• _İstenen Görev_
Aşağıdaki seçilmiş alıntıyı baştan sona, tek bir harfini bile değiştirmeden yeniden yazın.

Ancak 2012’den bu yana devrimin başarısını garanti eden üç muhteşem silah olan Parti, Halk Ordusu ve Birleşik Cephe’nin gelişim sürecinde bazı ciddi eksiklikler, zayıflıklar ve sınırlamalar ortaya çıkmıştır. Emperyalist küreselleşme politikaları ve savaş koşulları nedeniyle üretim ilişkilerinde meydana gelen değişikliklere uygun taktiklerin benimsenmesi ve uygulanmasındaki eksiklikler ve sınırlılıklar, partinin, HKGO’nun ve halk organlarının yeterince bolşevikleştirilememesi nedeniyle ve emperyalistlerin emrindeki Hint komprador egemen sınıflarının partiye ve devrimci harekete yönelik sürekli karşı-devrimci saldırıları nedeniyle bu dönemde büyük kayıplar yaşandı. Çeşitli bürolar, alt komiteler ve bölümler etkilendi. 2005’ten bu yana çok sayıda merkezi ve eyalet lideri tutuklandı ve parti ciddi bir kayıpla karşı karşıya kaldı. Kongre’den sonra 21 MK üyesi tutuklandı. Yedisi pusularda, çatışmalarda ve 13 MK üyesi hastalıktan şehit oldu. Kayıplar çoğunlukla şehirde ve ovalarda olmuştur. Bu durumda parti ülke genelindeki elverişli atmosferi kullanamamaktadır. Partinin içinde bulunduğu zor koşulları, sorunları ve zorlukları bu arka planda değerlendirmek zorundayız. Ancak Naxalbari dönemiyle karşılaştırıldığında, tüm alanlarda parti ve devrimci harekette iyileşme olmasına rağmen, şiddetli düşman saldırısında devrimci önderliği ve öznel güçleri koruyamadık ve böylece bu durum ortaya çıktı. MK’nın 6. (devam) toplantısı taktikleri, genel pratiğin yönünü ve stratejik planı kabul etti. MLM ışığında gerçeklere dayanarak acil, ana ve merkezi görevlerde gerekli değişiklikleri yaptı. Partinin bu doğrultuda kesin bir kararlılıkla çaba göstermesi gerekmektedir.

• _Öğe bulma kayıtları_
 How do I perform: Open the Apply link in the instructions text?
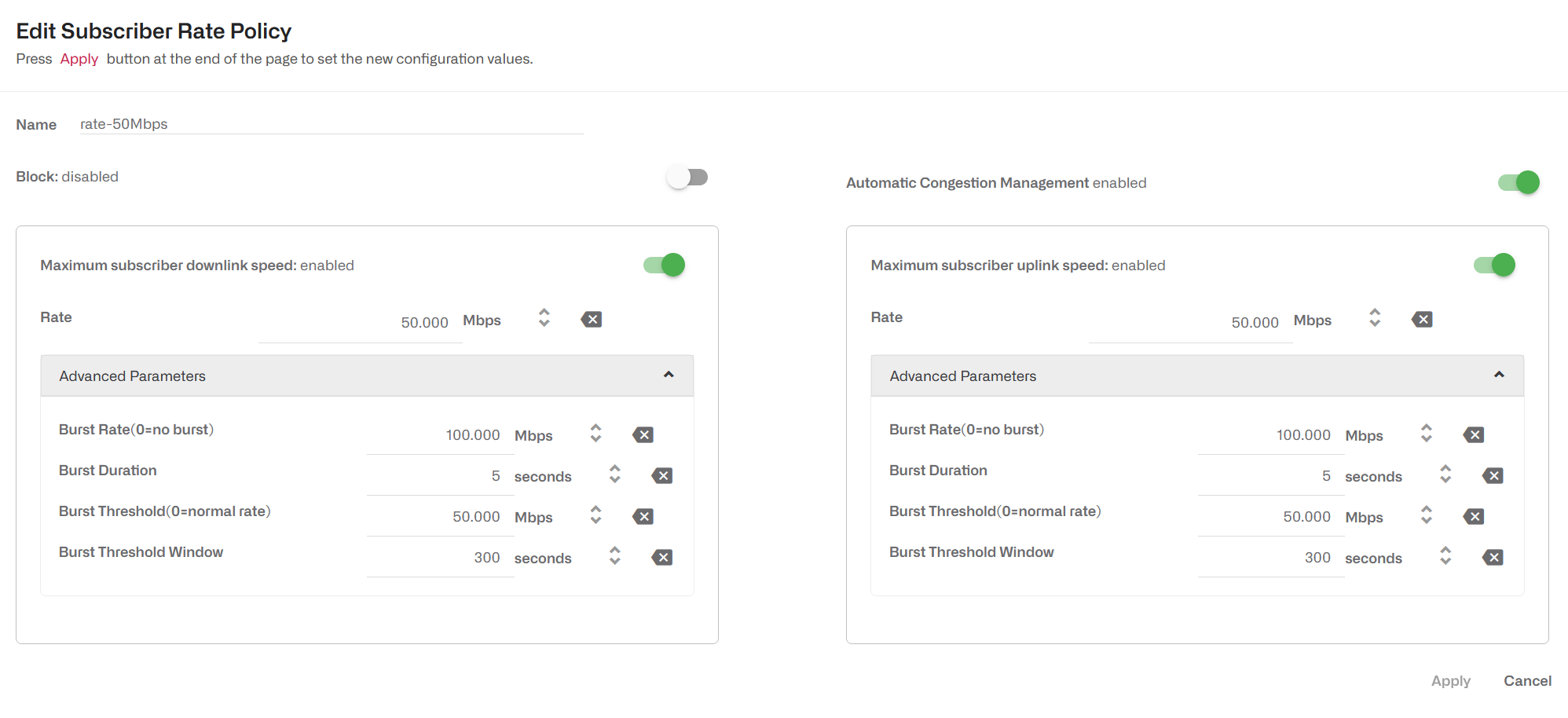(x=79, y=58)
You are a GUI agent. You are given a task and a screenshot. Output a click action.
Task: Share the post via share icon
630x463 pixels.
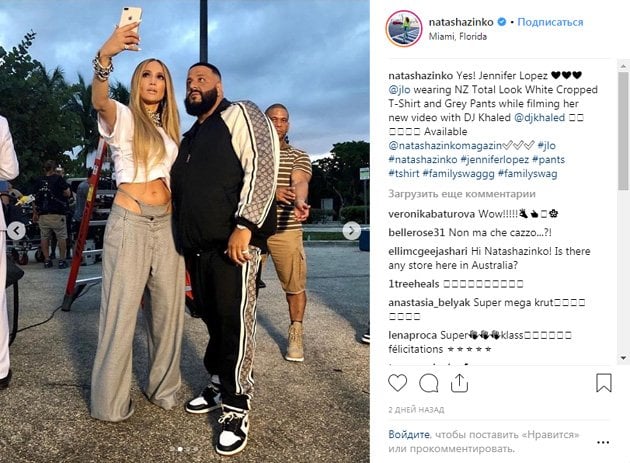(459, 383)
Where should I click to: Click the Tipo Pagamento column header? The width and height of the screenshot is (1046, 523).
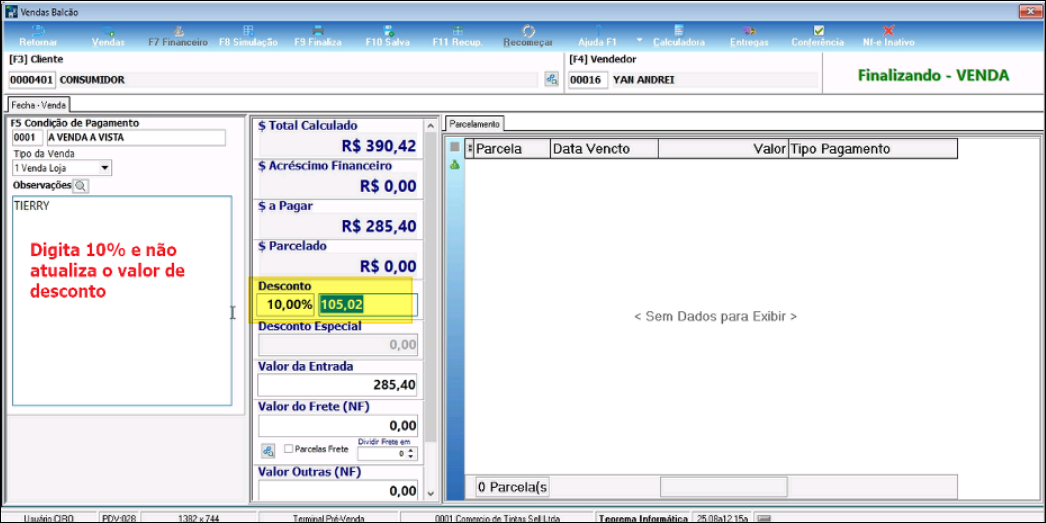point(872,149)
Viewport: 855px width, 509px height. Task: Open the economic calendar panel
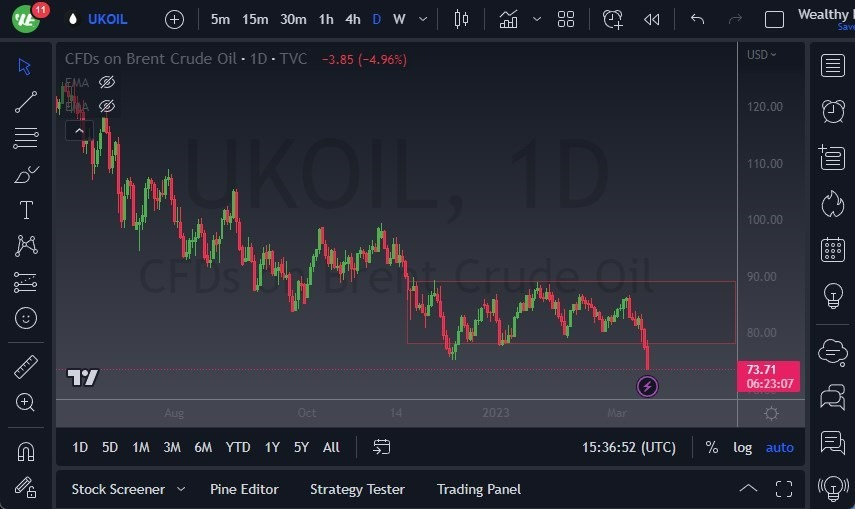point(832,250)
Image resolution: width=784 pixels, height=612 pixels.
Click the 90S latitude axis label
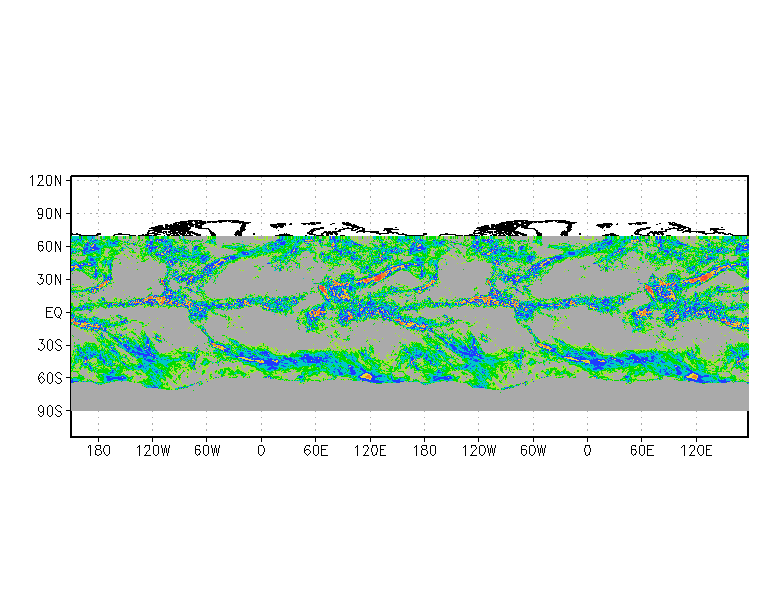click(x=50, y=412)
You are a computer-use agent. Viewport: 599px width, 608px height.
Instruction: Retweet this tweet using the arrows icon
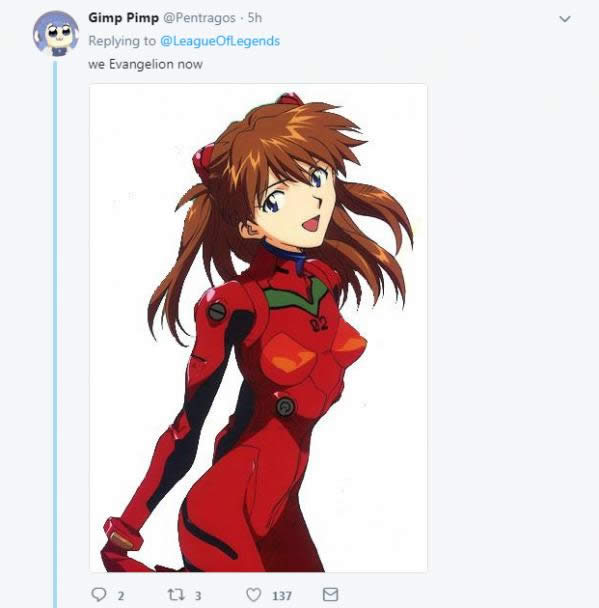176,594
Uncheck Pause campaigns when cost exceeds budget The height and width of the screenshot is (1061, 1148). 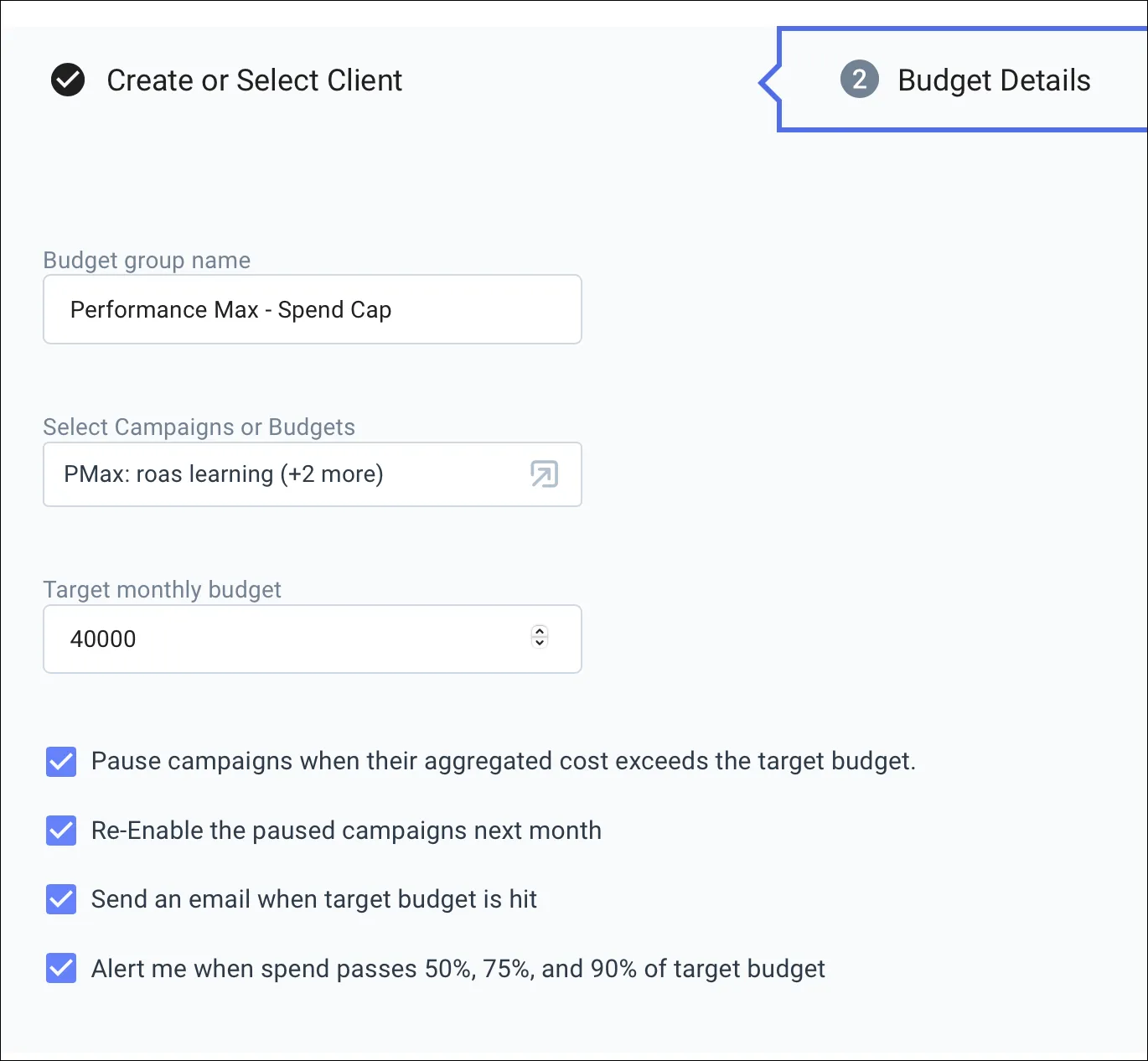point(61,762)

• _Alıştırma Çözümü_
Ancak 2012’den bu yana devrimin başarısını garanti eden üç muhteşem silah olan Parti, Halk Ordusu ve Birleşik Cephe’nin gelişim sürecinde bazı ciddi eksiklikler, zayıflıklar ve sınırlamalar ortaya çıkmıştır. Emperyalist küreselleşme politikaları ve savaş koşulları nedeniyle üretim ilişkilerinde meydana gelen değişikliklere uygun taktiklerin benimsenmesi ve uygulanmasındaki eksiklikler ve sınırlılıklar, partinin, HKGO’nun ve halk organlarının yeterince bolşevikleştirilememesi nedeniyle ve emperyalistlerin emrindeki Hint komprador egemen sınıflarının partiye ve devrimci harekete yönelik sürekli karşı-devrimci saldırıları nedeniyle bu dönemde büyük kayıplar yaşandı. Çeşitli bürolar, alt komiteler ve bölümler etkilendi. 2005’ten bu yana çok sayıda merkezi ve eyalet lideri tutuklandı ve parti ciddi bir kayıpla karşı karşıya kaldı. Kongre’den sonra 21 MK üyesi tutuklandı. Yedisi pusularda, çatışmalarda ve 13 MK üyesi hastalıktan şehit oldu. Kayıplar çoğunlukla şehirde ve ovalarda olmuştur. Bu durumda parti ülke genelindeki elverişli atmosferi kullanamamaktadır. Partinin içinde bulunduğu zor koşulları, sorunları ve zorlukları bu arka planda değerlendirmek zorundayız. Ancak Naxalbari dönemiyle karşılaştırıldığında, tüm alanlarda parti ve devrimci harekette iyileşme olmasına rağmen, şiddetli düşman saldırısında devrimci önderliği ve öznel güçleri koruyamadık ve böylece bu durum ortaya çıktı. MK’nın 6. (devam) toplantısı taktikleri, genel pratiğin yönünü ve stratejik planı kabul etti. MLM ışığında gerçeklere dayanarak acil, ana ve merkezi görevlerde gerekli değişiklikleri yaptı. Partinin bu doğrultuda kesin bir kararlılıkla çaba göstermesi gerekmektedir.